Les États-Unis et le Danemark doivent signer la semaine prochaine, en marge de l’Assemblée générale des Nations unies, un accord qualifié de « contraignant » donnant à Washington le contrôle permanent de la sécurité du Groenland. Copenhague assure que la souveraineté du territoire autonome ne sera pas entamée, mais les détails de l’accord restent largement inconnus.
Le président américain Donald Trump a annoncé que les États-Unis allaient immédiatement renforcer leur présence militaire au Groenland, territoire autonome danois de l’Arctique, à la faveur d’un accord présenté comme « contraignant » et dont la signature est prévue à New York lors de l’Assemblée générale des Nations unies. Le texte interdirait à toute puissance rivale des États-Unis d’établir une base militaire ou d’effectuer des investissements dans des secteurs sensibles sur l’île, sans l’accord écrit de Washington.
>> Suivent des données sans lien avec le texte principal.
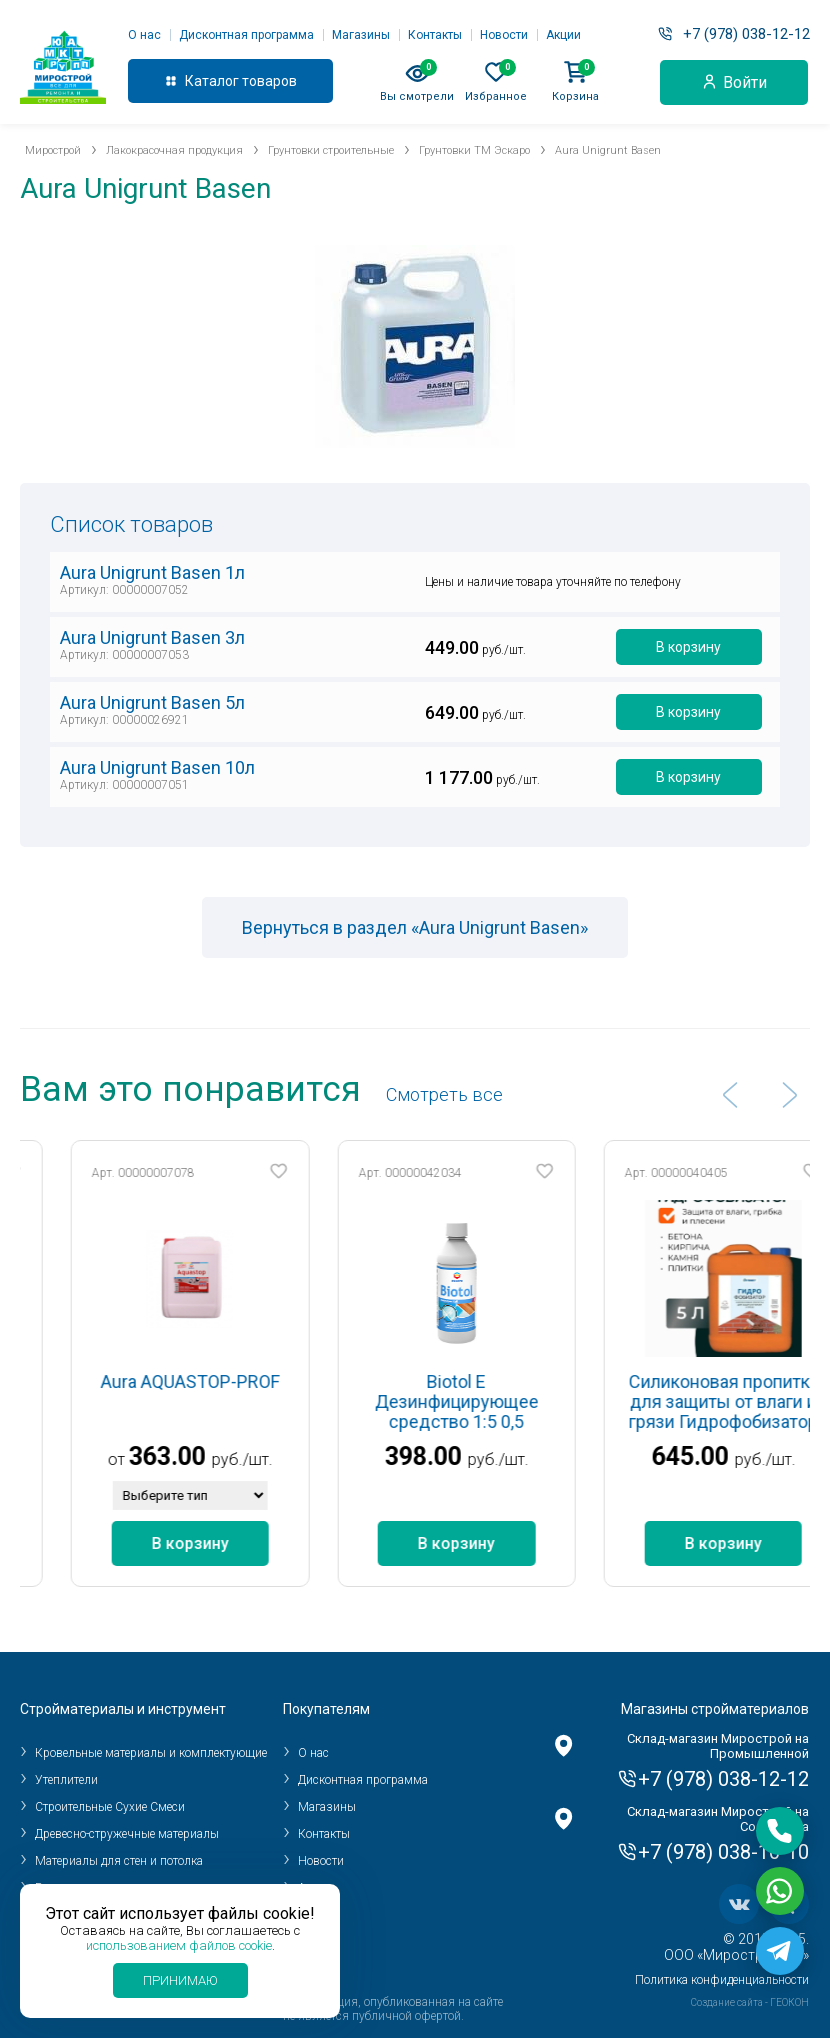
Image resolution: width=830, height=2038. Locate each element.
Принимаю (180, 1980)
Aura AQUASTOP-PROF (224, 1381)
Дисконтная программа (246, 35)
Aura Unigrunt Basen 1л (152, 572)
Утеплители (66, 1780)
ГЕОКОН (789, 2002)
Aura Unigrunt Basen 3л (152, 637)
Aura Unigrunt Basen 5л (152, 702)
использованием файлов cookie (179, 1945)
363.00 (201, 1456)
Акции (563, 35)
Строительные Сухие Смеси (110, 1807)
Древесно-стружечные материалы (127, 1834)
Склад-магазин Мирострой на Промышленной (718, 1746)
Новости (504, 35)
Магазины (361, 35)
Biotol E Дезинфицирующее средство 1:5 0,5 (492, 1401)
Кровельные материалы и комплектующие (151, 1753)
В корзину (688, 647)
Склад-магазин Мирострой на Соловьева (718, 1819)
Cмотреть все (444, 1094)
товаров (269, 81)
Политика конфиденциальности (722, 1980)
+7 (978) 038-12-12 (746, 34)
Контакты (435, 35)
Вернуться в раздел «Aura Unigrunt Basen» (415, 927)
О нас (144, 35)
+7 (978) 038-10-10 (723, 1852)
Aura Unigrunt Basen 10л (157, 767)
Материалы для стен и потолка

« Désormais, aucun adversaire des États-Unis ne pourra jamais disposer d’une base au Groenland, y maintenir une présence militaire ou y réaliser des investissements sensibles sans notre autorisation écrite expresse », a déclaré le président américain. Le département d’État a précisé que l’accord « garantit que la Chine et la Russie ne peuvent pas envoyer de troupes au Groenland » et que des mécanismes seraient mis en place pour bloquer leurs investissements dans les secteurs stratégiques.
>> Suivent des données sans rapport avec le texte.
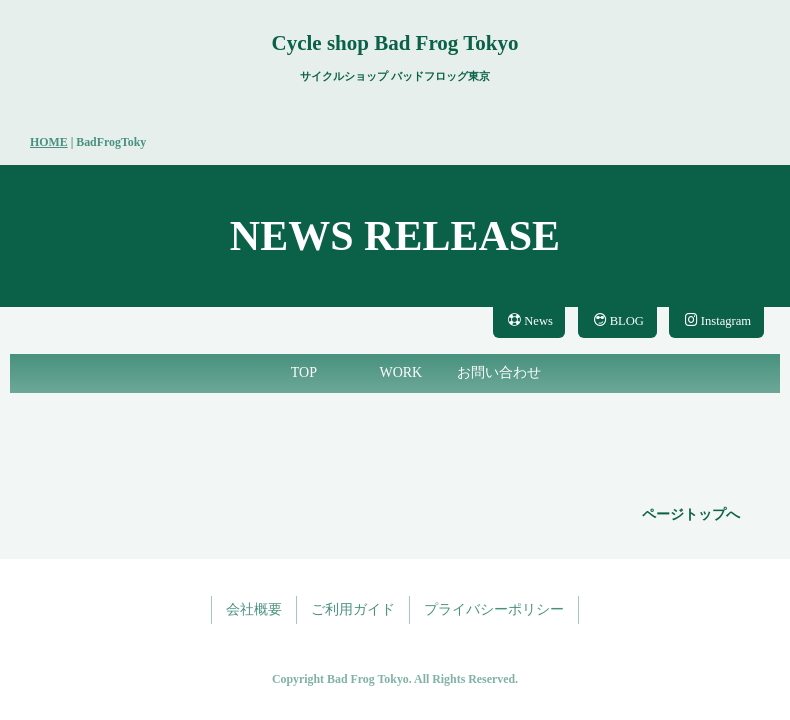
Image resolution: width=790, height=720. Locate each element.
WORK (400, 372)
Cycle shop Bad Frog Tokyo (394, 43)
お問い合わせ (499, 372)
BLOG (619, 320)
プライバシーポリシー (494, 609)
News (530, 320)
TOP (304, 372)
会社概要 (254, 609)
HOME (49, 142)
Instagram (718, 320)
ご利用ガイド (353, 609)
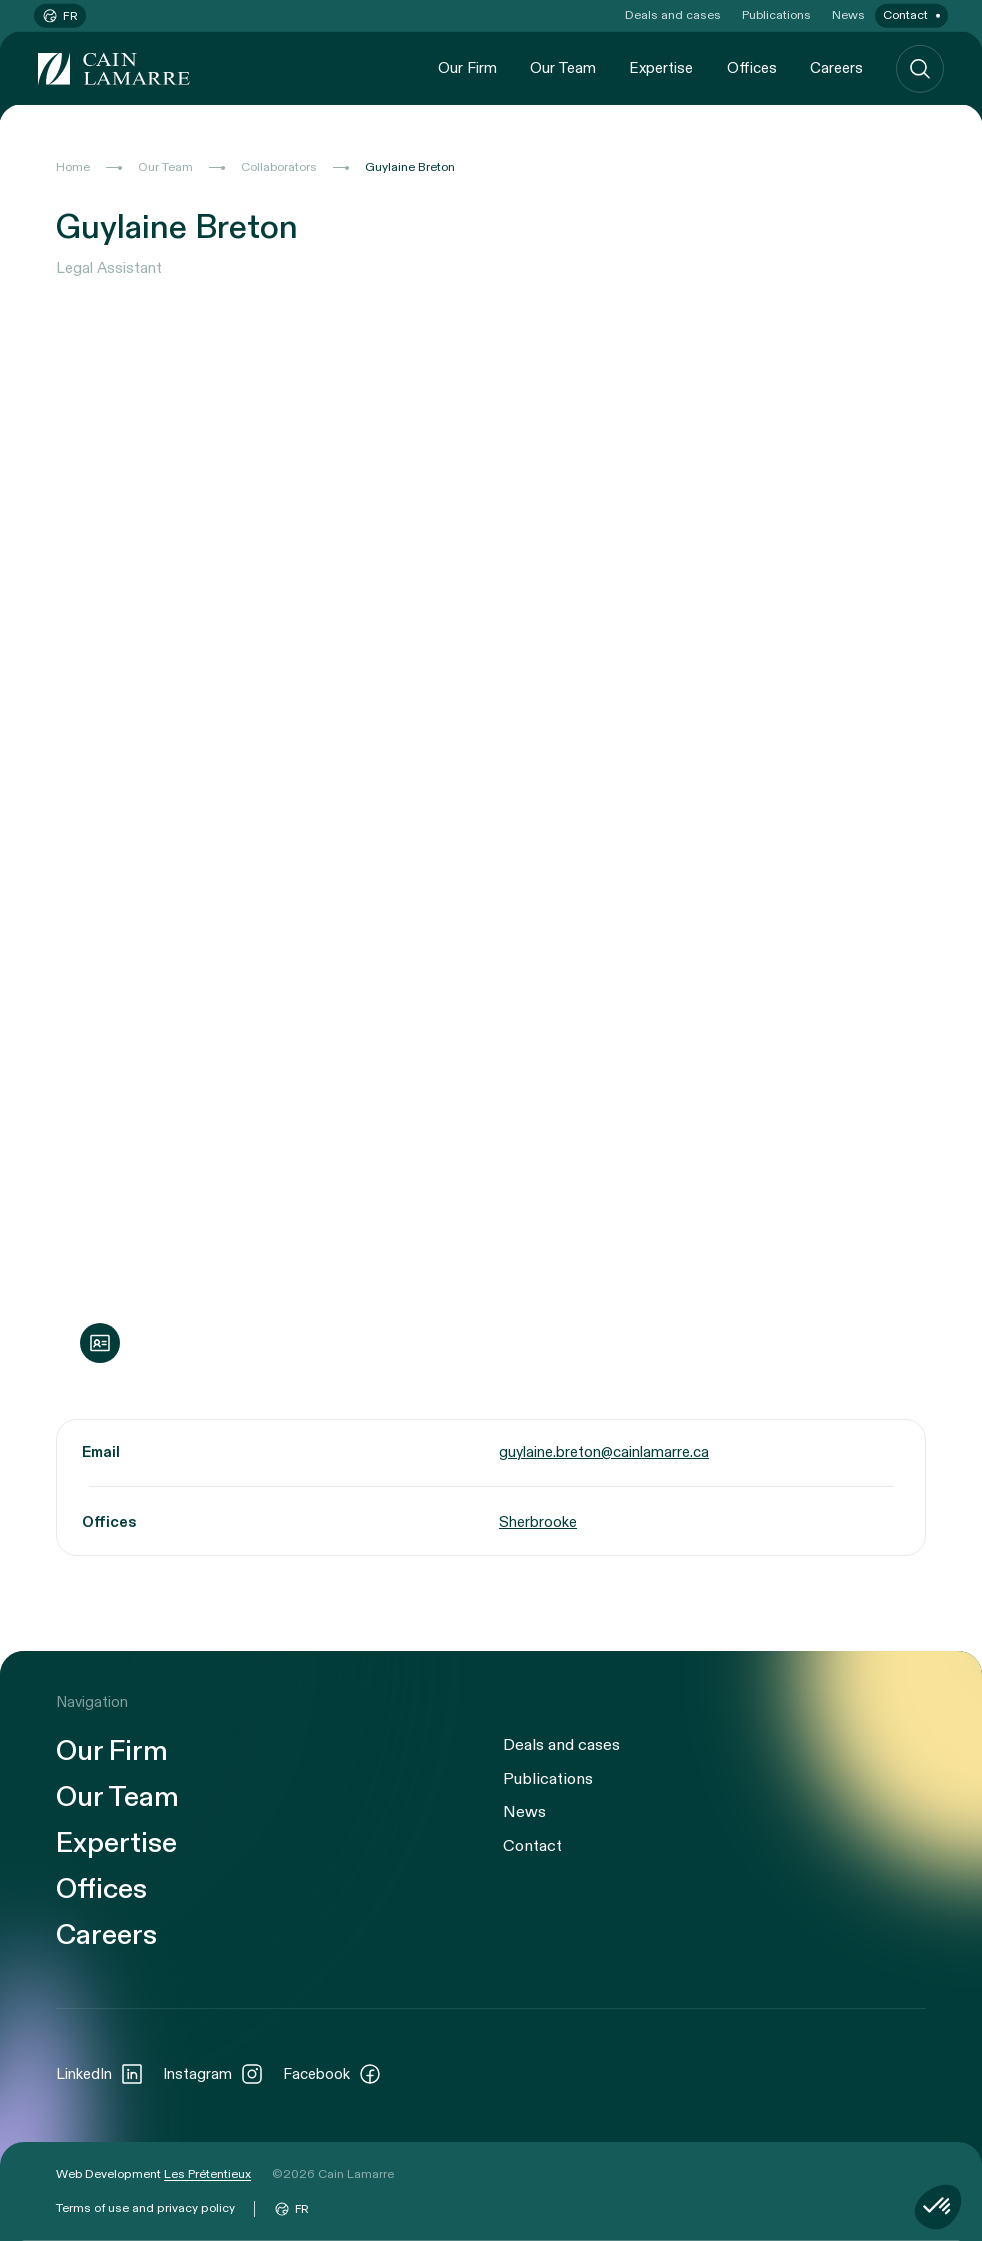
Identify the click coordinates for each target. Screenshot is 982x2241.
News (848, 15)
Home (73, 167)
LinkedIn (100, 2074)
Du côté danois, le ministre des Affaires étrangères Lars Lokke Rasmussen a salué un accord susceptible de mettre fin à « une longue période d’incertitude », tout en soulignant qu’il respecterait les « lignes rouges » du royaume. La Première ministre Mette Frederiksen a jugé l’accord « excellent pour l’OTAN et l’Europe », estimant qu’il renforçait la sécurité commune dans l’Arctique et l’Atlantique Nord. Le Premier ministre groenlandais Jens-Frederik Nielsen a quant à lui affirmé que le texte « reconnaît les intérêts du Groenland » et est « bénéfique pour tous ».
Pourtant, les contours précis de l’accord demeurent flous. L’ampleur de la présence militaire américaine envisagée, ainsi que la question d’un éventuel transfert de compétences en matière de politique étrangère ou de gestion des ressources naturelles, n’ont pas été rendus publics. Trump avait jusqu’ici réclamé à plusieurs reprises que les États-Unis obtiennent la « propriété » du Groenland, invoquant des impératifs stratégiques dans une région arctique convoitée par Moscou et Pékin.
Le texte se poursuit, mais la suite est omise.